In researching my book Dark Territory: The Secret History of Cyber War, I was surprised to learn that the NSA is packed with lawyers, who take their jobs seriously. For instance, when the Tsernaev brothers bombed the Boston Marathon, senior NSA officials were hauled before a congressional committee, whose members demanded to know why the metadata program hadn’t intercepted the brothers’ communications with Chechen terrorists. The officials replied that the court order restricted the NSA to trace metadata of just three international terrorist organizations. One of them was al-Qaida; none of them were Chechen.

However, all of these legal restraints—the FISA Court orders, the attorney general’s certifications, and the Justice Department’s testimony to Congress—are carried out under highly classified programs. And the restraints are enforced internally at the NSA, where everything is highly classified. If a rogue director wanted to clear out (or simply ignore) the lawyers, and if the attorney general gave him a nudge and a wink, there is little that anyone could do about it. Or, less nefariously, if the attorney general expanded the list of surveillance targets to include, say, all mosques (and everyone who communicated with a mosque and everyone who communicated with those people who communicated with a mosque …), or if he wanted to include the list to include anything he wanted it to include, that would be perfectly legal.

In 2013, President Obama appointed a five-man commission to investigate charges of abuse in the NSA and to propose reforms. After the report was published, to much fanfare (and the passage of a few of its reforms), the NSA invited one of its authors, Geoffrey Stone, a University of Chicago law professor, to come give a speech. Stone, who had written books on suppression of speech during wartime, began his lecture by noting that he’d approached the NSA with skepticism but was quickly impressed by its “high degree of integrity” and “deep commitment to the rule of law.” The agency had made mistakes, but they were rarely intentional acts of illegality. It wasn’t a rogue agency, as he’d suspected; it was doing what its political masters wanted and what the courts allowed.

Stone lavished praise a while longer, then took a sharp turn. “To be clear,” he said, “I am not saying that citizens should trust the NSA.” The agency needed to be held up to “constant and rigorous review.” Its work was “important to the safety of the nation,” but, by the nature of its intrusive technology, it posed “grave dangers” to American values. “I found, to my surprise, that the NSA deserves the respect and appreciation of the American people,” Stone summed up. “But it should never, ever, be trusted.”
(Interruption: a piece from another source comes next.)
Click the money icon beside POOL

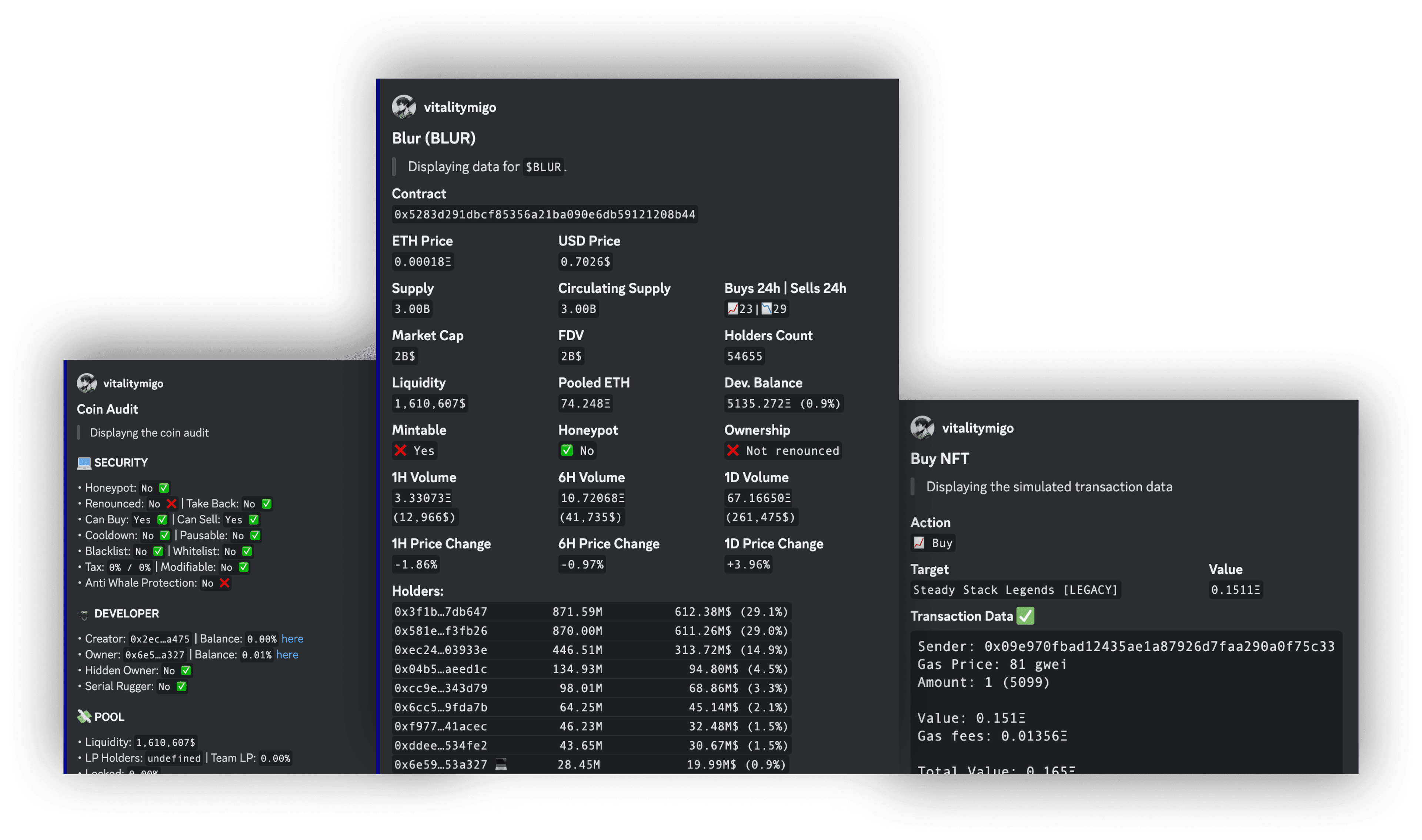click(84, 717)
That is doubly—triply—true, given that Attorney General Sessions’ review of the NSA is not likely to be very “constant and rigorous”—and given that Congress has rarely been vigilant on this front, either. And we’re talking not just about Jeff Sessions here. We’re also talking about the man who nominated him to the office, President-elect Donald Trump, who, during the campaign, while discussing charges that Russia had hacked into the files of his political opponent, said, “I wish I had that power. Man, that would be power.” Indeed, it would be.